Author: Tilottama Tharoor
Istitutional affiliation: NYU
Country: USA

Title: “Stamped with New Designs”: London’s mutations in Salman Rushdie’s The Satanic Verses and Monica Ali’s Brick Lane

Abstract:

The migration of people and ideas, forms that change and compel change, and identities that distend or disintegrate are central themes of Salman Rushdie’s The Satanic Verses and Monica Ali’s Brick Lane and inform the immigrant world of London. The paper proposes that these multiple transformations and translations not only prompt questions about the mutability and survival of the migrant “soul” as it contends with London’s food, fogs, poets and police, but also about the viability of “the old self” of the metropolitan centre. These questions swarm in the postcolonial, multi-racial milieu of London, simultaneously locating and dissolving an imperial metropolis and its Eurocentric antecedents.
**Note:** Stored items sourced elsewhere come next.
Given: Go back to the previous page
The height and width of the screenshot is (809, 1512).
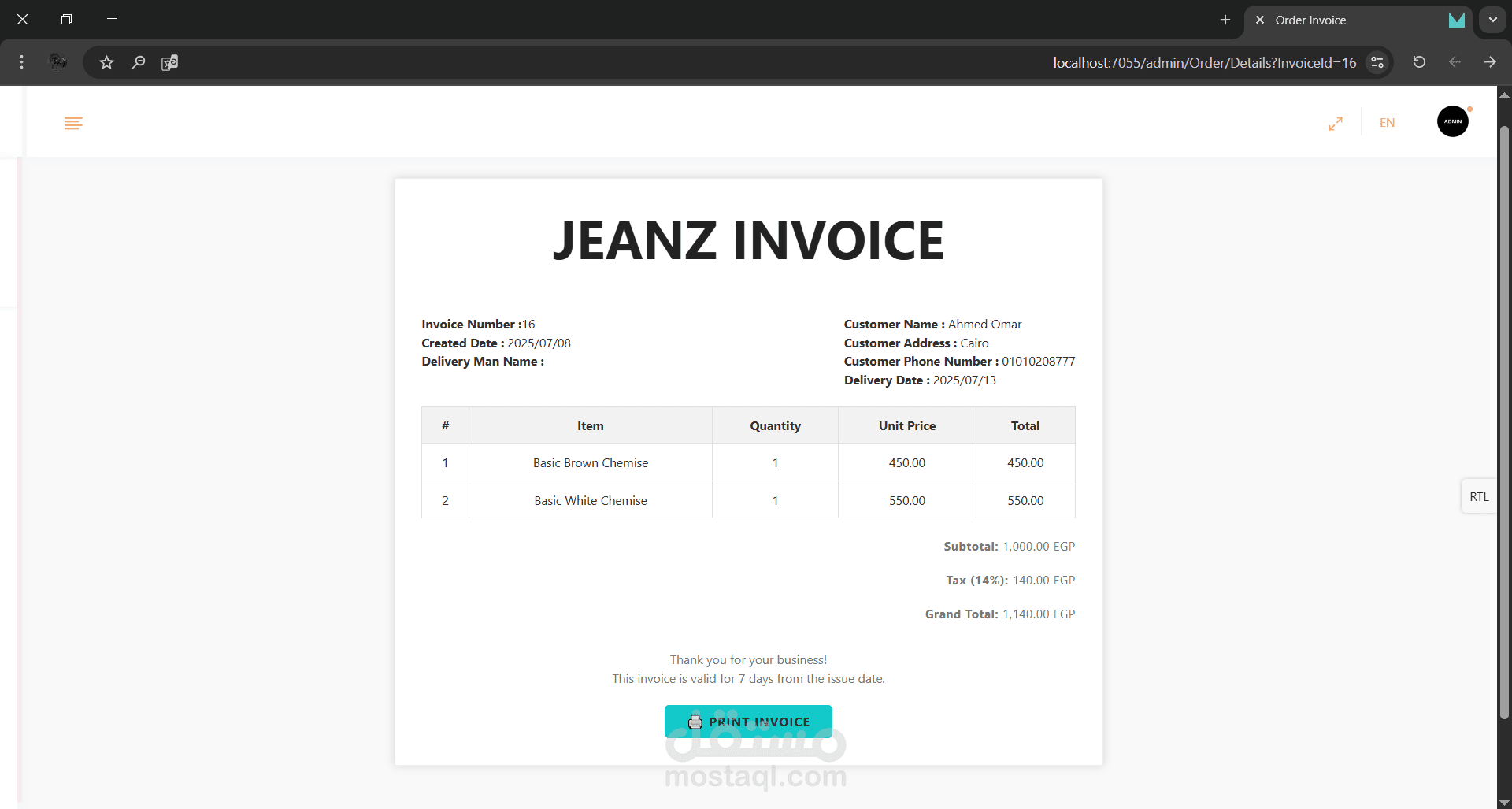Looking at the screenshot, I should click(x=1455, y=62).
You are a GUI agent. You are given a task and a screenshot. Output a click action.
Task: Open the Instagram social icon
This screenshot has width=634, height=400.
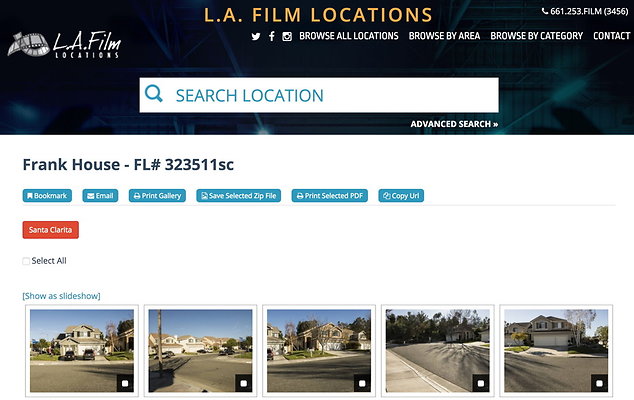click(287, 36)
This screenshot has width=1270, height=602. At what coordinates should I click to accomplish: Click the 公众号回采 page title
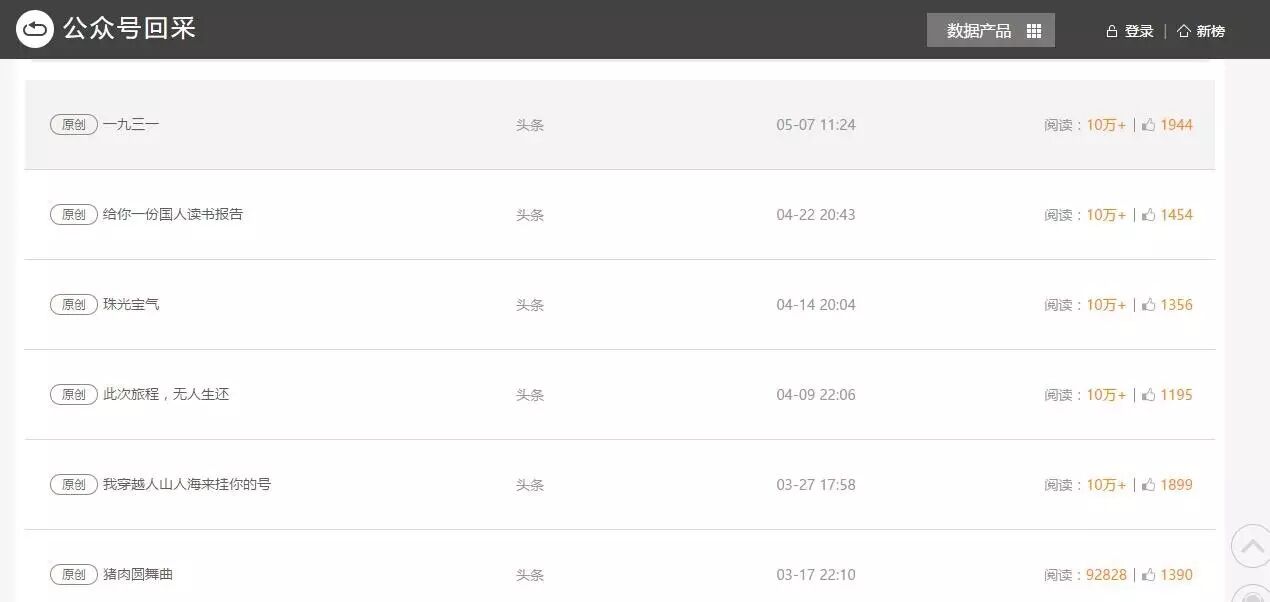129,29
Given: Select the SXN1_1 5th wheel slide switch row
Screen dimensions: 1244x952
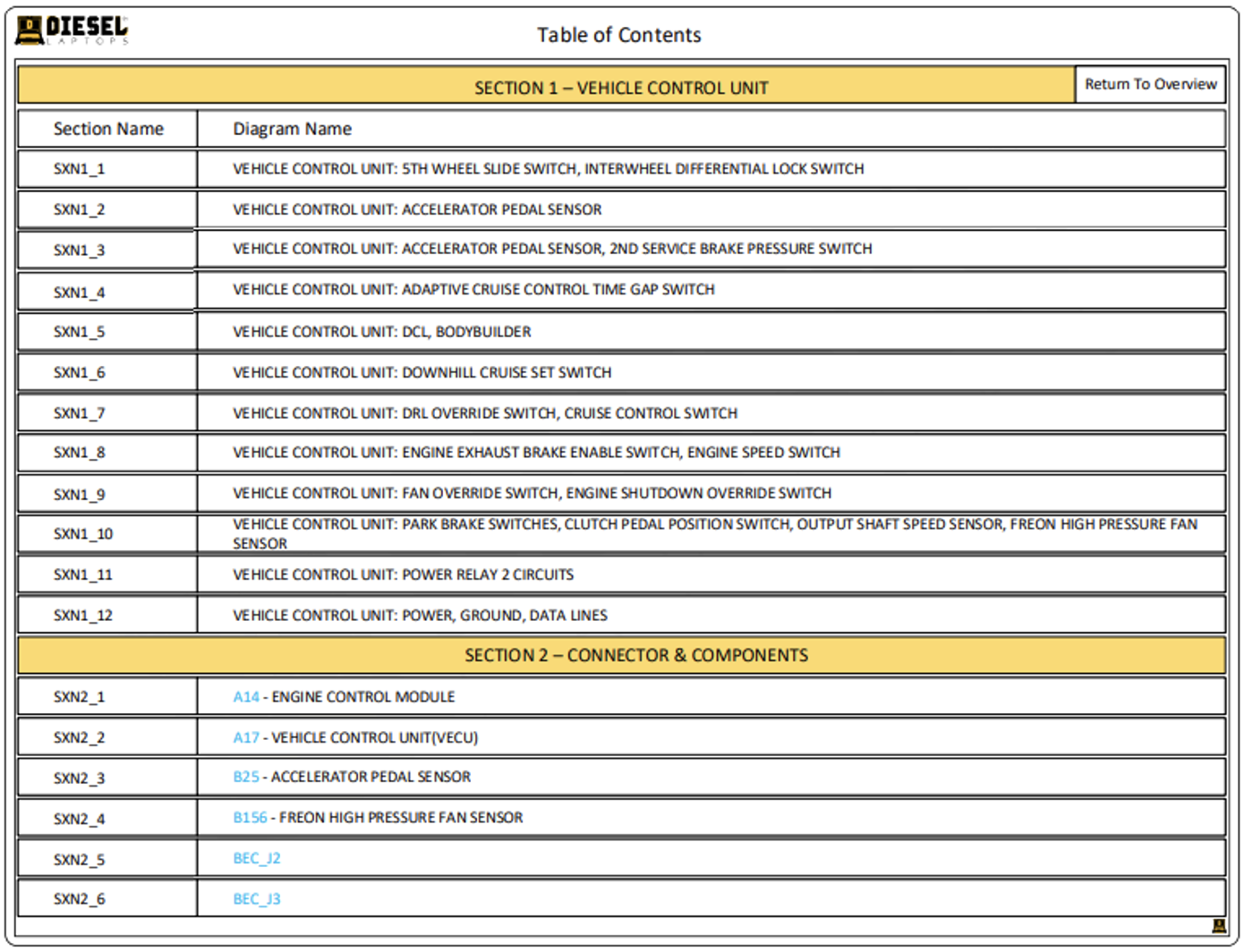Looking at the screenshot, I should [x=548, y=169].
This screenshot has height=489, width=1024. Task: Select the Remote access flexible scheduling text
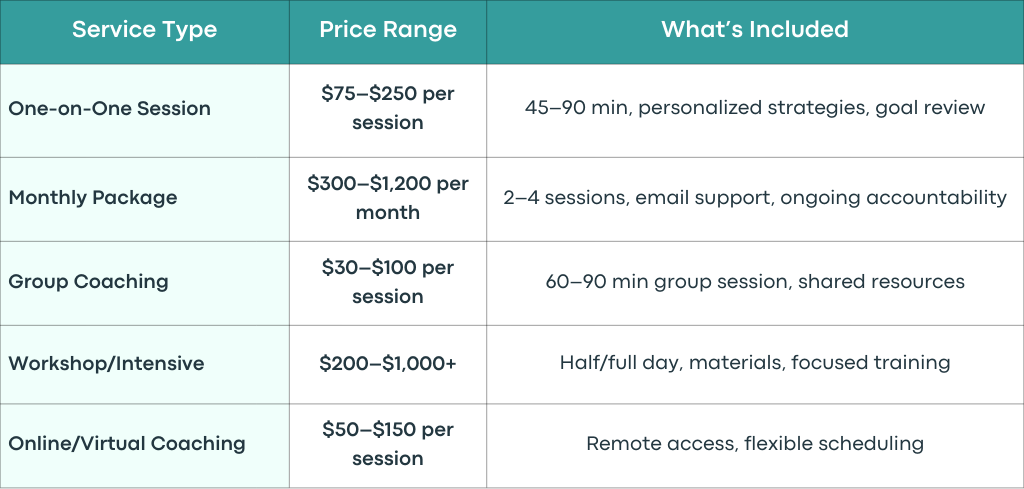(x=755, y=444)
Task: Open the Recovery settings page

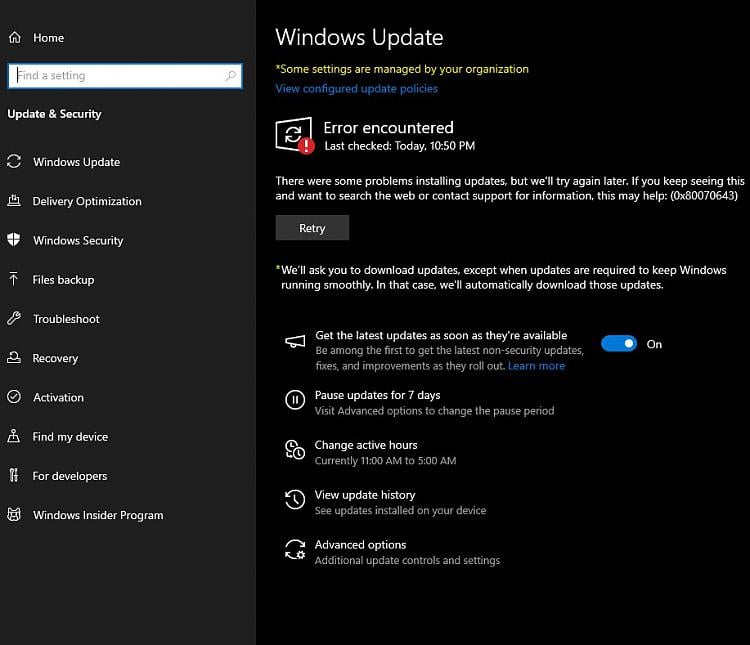Action: [x=55, y=358]
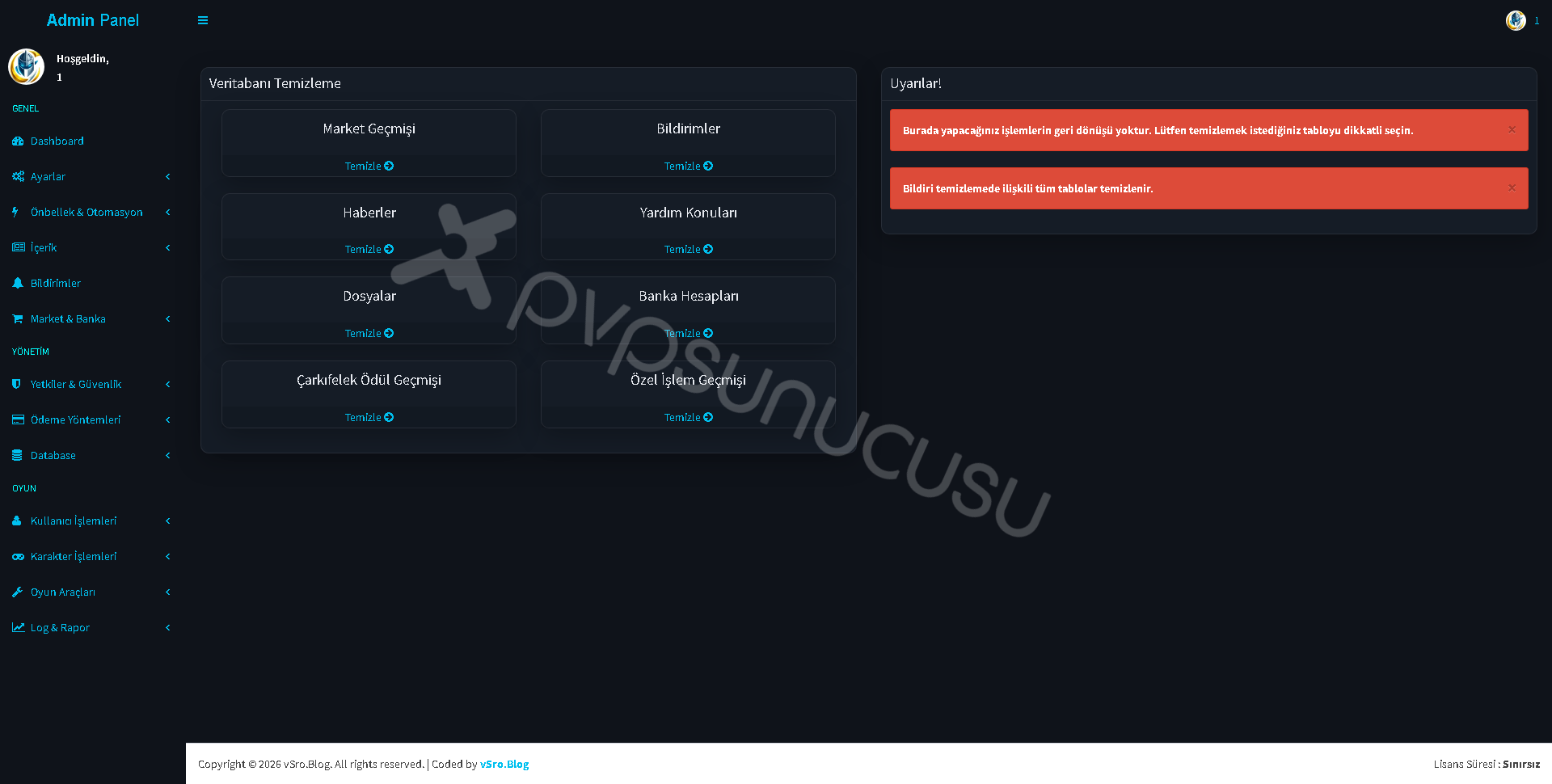Viewport: 1552px width, 784px height.
Task: Click the Log & Rapor chart icon
Action: pos(18,628)

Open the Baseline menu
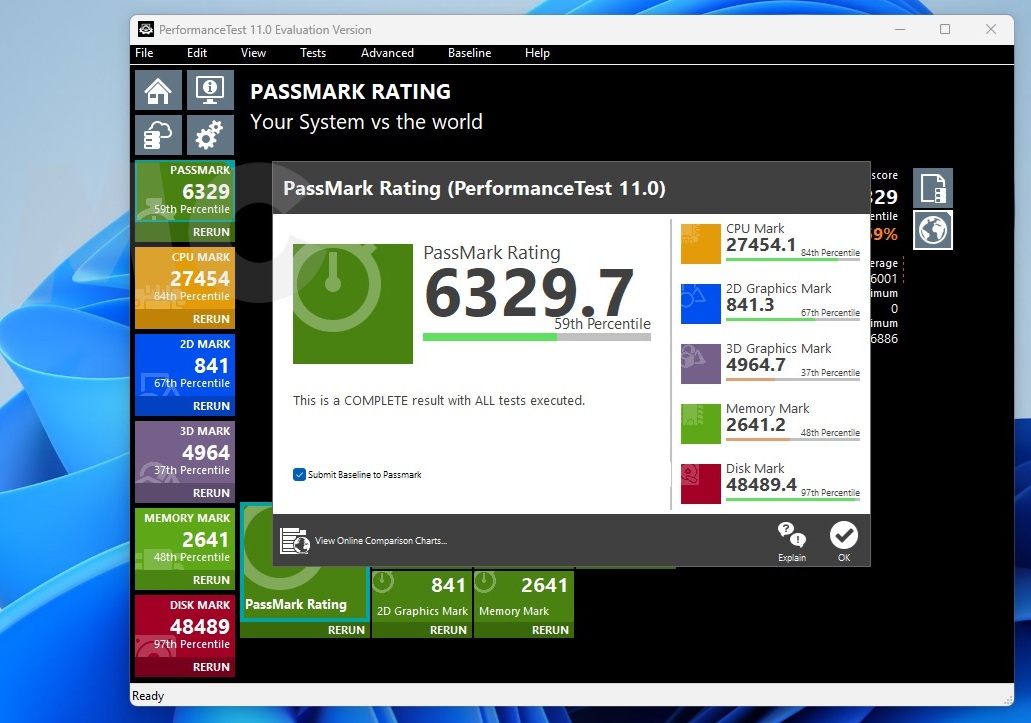coord(469,53)
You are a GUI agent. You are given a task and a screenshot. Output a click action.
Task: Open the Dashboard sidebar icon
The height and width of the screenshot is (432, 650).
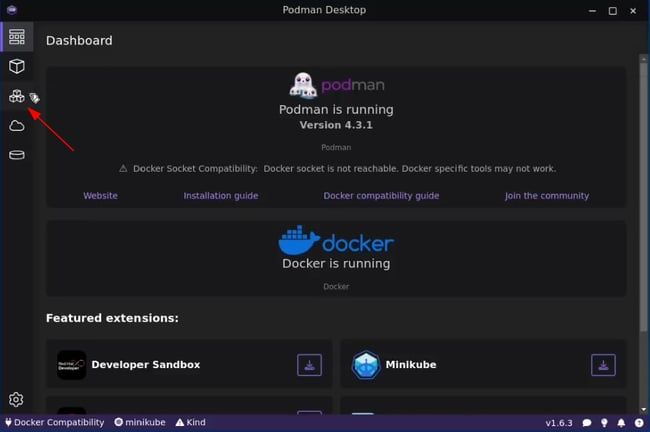click(16, 37)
The margin also invades the centre through alternative modes of narratives—in The Satanic Verses, Gibreel mediates his arrival on British shores through magic realist structures, while a fundamentalist cleric enacts a narrative of prophesy and the end of history. In Brick Lane a conventional narrative of female subject formation, that invokes tropes of liberated west and backward east, is disrupted by radical political re-imaginings. The novel also offers a London-based Bangladeshi immigrant perspective on the events of September 11 (and its aftermath) that puts pressure on the hegemonic codes of the transatlantic alliance. Postcolonial diasporic sympathies are rendered as expansive: they reshape yet exceed the nation state and make the metropolitan centre shrink.